- Location of Clarkson in Grayson County, Kentucky.
- Coordinates: 37°29′41″N 86°13′22″W﻿ / ﻿37.49472°N 86.22278°W
- Country: United States
- State: Kentucky
- County: Grayson
- Incorporated: April 23, 1908

Government
- • Mayor: Bonnie Henderson
- • City Commissioners: Scotty Gore, Keith Higdon, Bob Vincent, Kay Gibson

Area
- • Total: 1.08 sq mi (2.79 km^{2})
- • Land: 1.06 sq mi (2.75 km^{2})
- • Water: 0.012 sq mi (0.03 km^{2})
- Elevation: 728 ft (222 m)

Population (2020)
- • Total: 933
- • Density: 877.3/sq mi (338.72/km^{2})
- Time zone: UTC-6 (Central (CST))
- • Summer (DST): UTC-5 (CDT)
- ZIP code: 42726
- Area codes: 270 & 364
- FIPS code: 21-15148
- GNIS feature ID: 0489558
- Website: clarkson.ky.gov

= Clarkson, Kentucky =

Clarkson is a home rule-class city in Grayson County, Kentucky, United States. The population was 933 at the 2020 census, up from 875 at the 2010 census, Once called "Grayson Springs Depot" after a nearby resort, the name was changed in 1882 to honor the resort's owner, Manoah Clarkson.

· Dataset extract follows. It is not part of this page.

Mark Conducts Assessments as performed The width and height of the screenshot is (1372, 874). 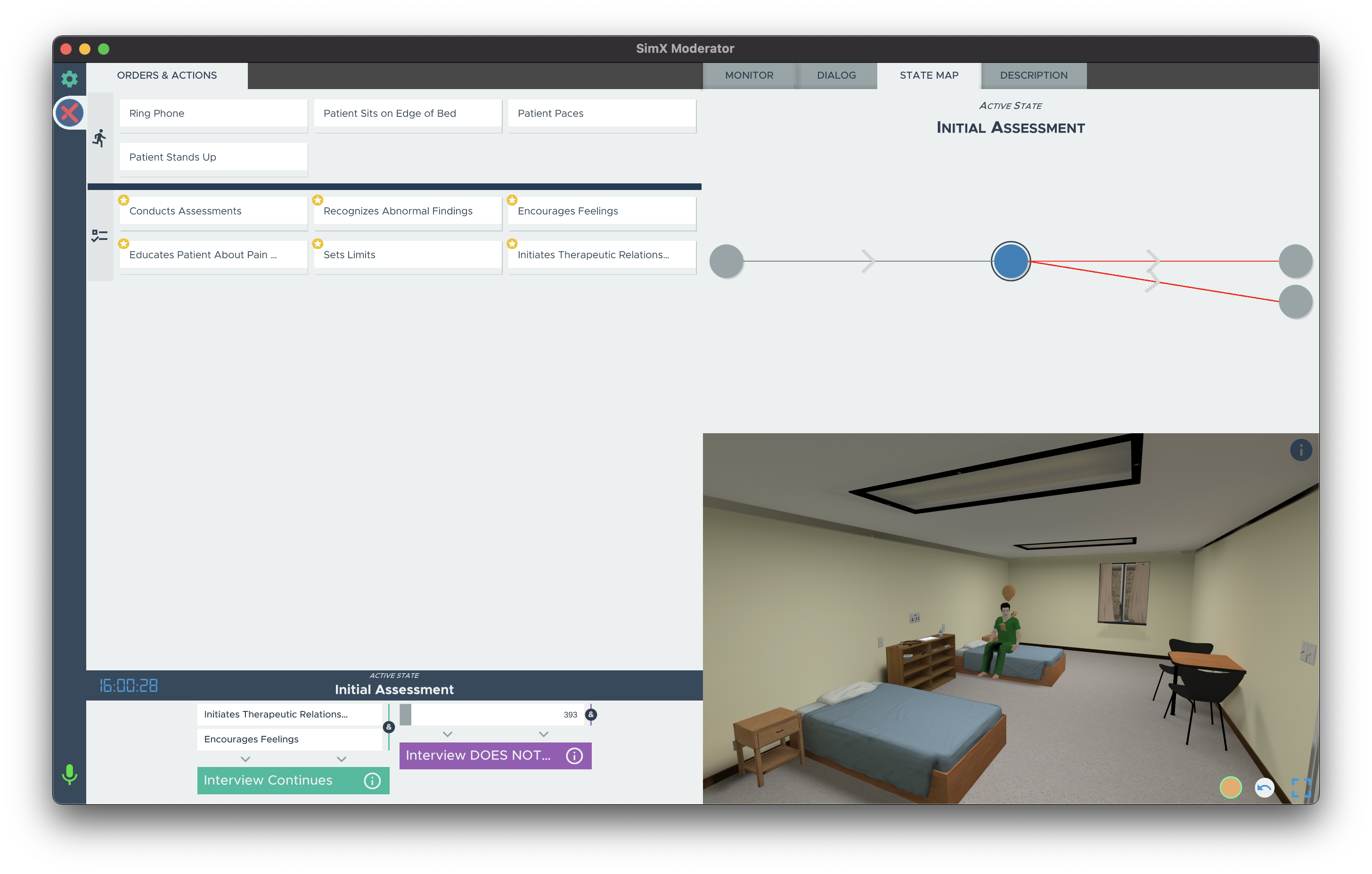pyautogui.click(x=213, y=211)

Clarkson is known for its Honeyfest and is home to The Walter T. Kelley Company, a manufacturer of beekeeping equipment.

==Geography==
Clarkson is located directly east of Leitchfield along U.S. Route 62 and the Western Kentucky Parkway.

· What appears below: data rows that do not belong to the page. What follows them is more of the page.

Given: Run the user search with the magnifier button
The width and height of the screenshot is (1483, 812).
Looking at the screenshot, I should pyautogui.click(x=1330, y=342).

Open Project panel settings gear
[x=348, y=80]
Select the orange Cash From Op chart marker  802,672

According to the United States Census Bureau, the city has a total area of 2.8 sqkm, of which 0.03 sqkm, or 1.13%, is water.

==Demographics==

Historical population
| Census | Pop. | Note | %± |
| 1910 | 376 |  | — |
| 1920 | 413 |  | 9.8% |
| 1930 | 356 |  | −13.8% |
| 1940 | 390 |  | 9.6% |
| 1950 | 489 |  | 25.4% |
| 1960 | 645 |  | 31.9% |
| 1970 | 660 |  | 2.3% |
| 1980 | 666 |  | 0.9% |
| 1990 | 611 |  | −8.3% |
| 2000 | 794 |  | 30.0% |
| 2010 | 875 |  | 10.2% |
| 2020 | 933 |  | 6.6% |
U.S. Decennial Census

=== 2020 ===
As of the census of 2020, there were 933 people, 406 households, and 226 families residing in the city. The population density was 876.88 PD/sqmi. There were 456 housing units. .

There were 353 households.

The median income for a household in the city was $24,118.

=== 2000 ===
As of the census of 2000, there were 794 people, 353 households, and 226 families residing in the city. The population density was 1,401.7 PD/sqmi. There were 394 housing units at an average density of 695.5 /sqmi. The racial makeup of the city was 97.86% White, 1.01% Asian, and 1.13% from two or more races.

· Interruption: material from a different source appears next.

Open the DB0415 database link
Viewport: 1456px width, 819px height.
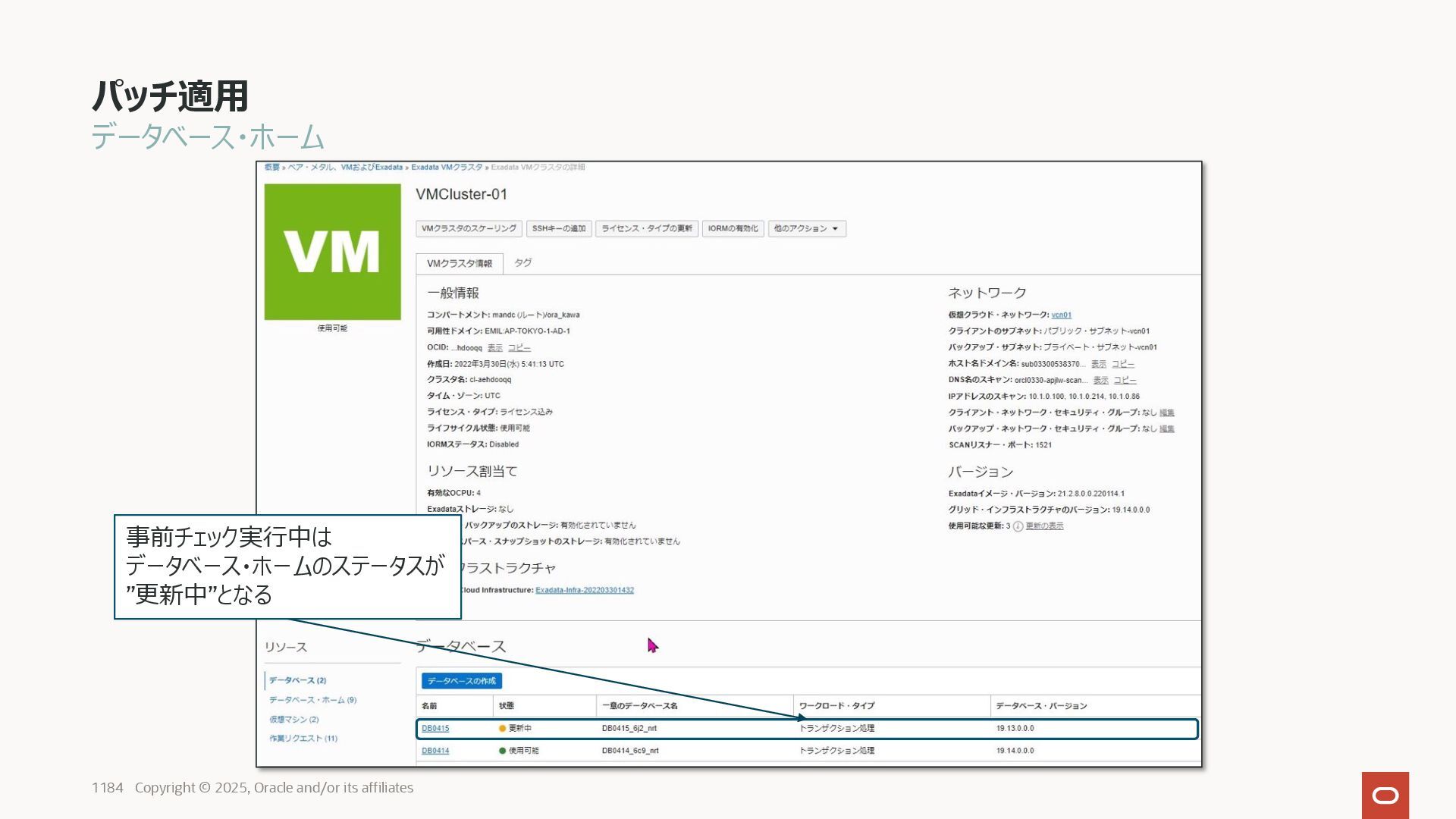pyautogui.click(x=435, y=728)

There were 353 households, out of which 30.3% had children under the age of 18 living with them, 43.6% were married couples living together, 17.0% had a female householder with no husband present, and 35.7% were non-families. 32.6% of all households were made up of individuals, and 12.7% had someone living alone who was 65 years of age or older. The average household size was 2.25 and the average family size was 2.74.

In the city, the population was spread out, with 24.4% under the age of 18, 12.3% from 18 to 24, 26.8% from 25 to 44, 22.3% from 45 to 64, and 14.1% who were 65 years of age or older. The median age was 34 years. For every 100 females, there were 82.9 males. For every 100 females age 18 and over, there were 84.0 males.

The median income for a household in the city was $21,625, and the median income for a family was $28,000. Males had a median income of $27,308 versus $19,861 for females. The per capita income for the city was $11,888. About 20.0% of families and 21.9% of the population were below the poverty line, including 24.4% of those under age 18 and 21.4% of those age 65 or over.

==Events==
In 1926, Pauline Bell of Clarkson won the 2nd Scripps National Spelling Bee.

On March 15, 2006, Governor Ernie Fletcher signed Kentucky House Bill 46 into law, making the Clarkson Honeyfest the "Official State Honey Festival of Kentucky".